Assignment
Check the material that follows for the word "agent" and say how many lines contain it, with no other words.

Data excerpts

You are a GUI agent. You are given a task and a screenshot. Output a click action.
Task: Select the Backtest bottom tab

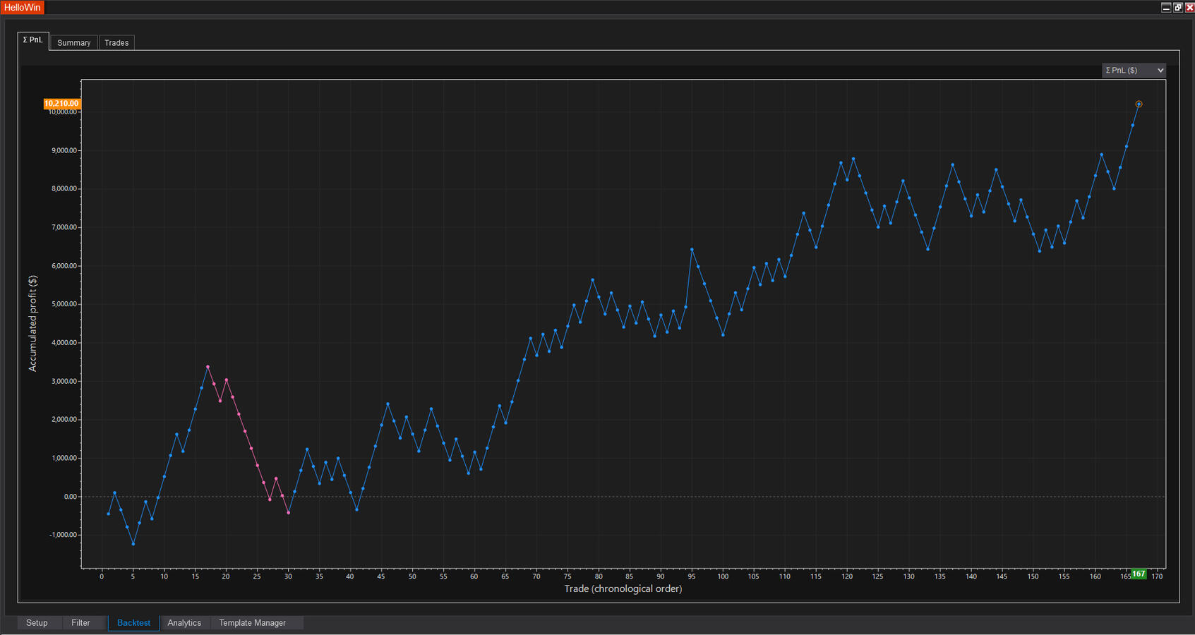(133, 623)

--

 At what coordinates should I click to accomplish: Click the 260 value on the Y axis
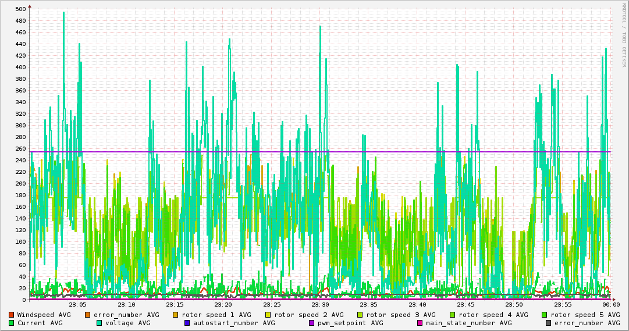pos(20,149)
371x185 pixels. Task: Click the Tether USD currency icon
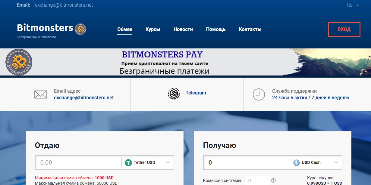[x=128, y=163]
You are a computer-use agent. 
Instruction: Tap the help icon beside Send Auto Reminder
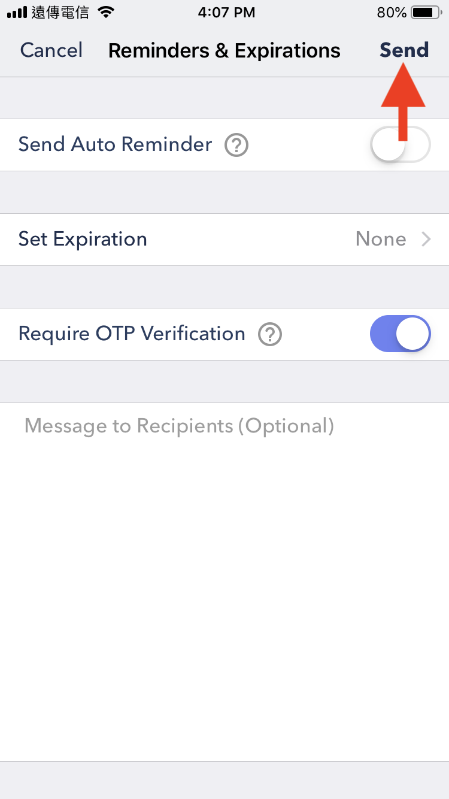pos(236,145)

Task response
2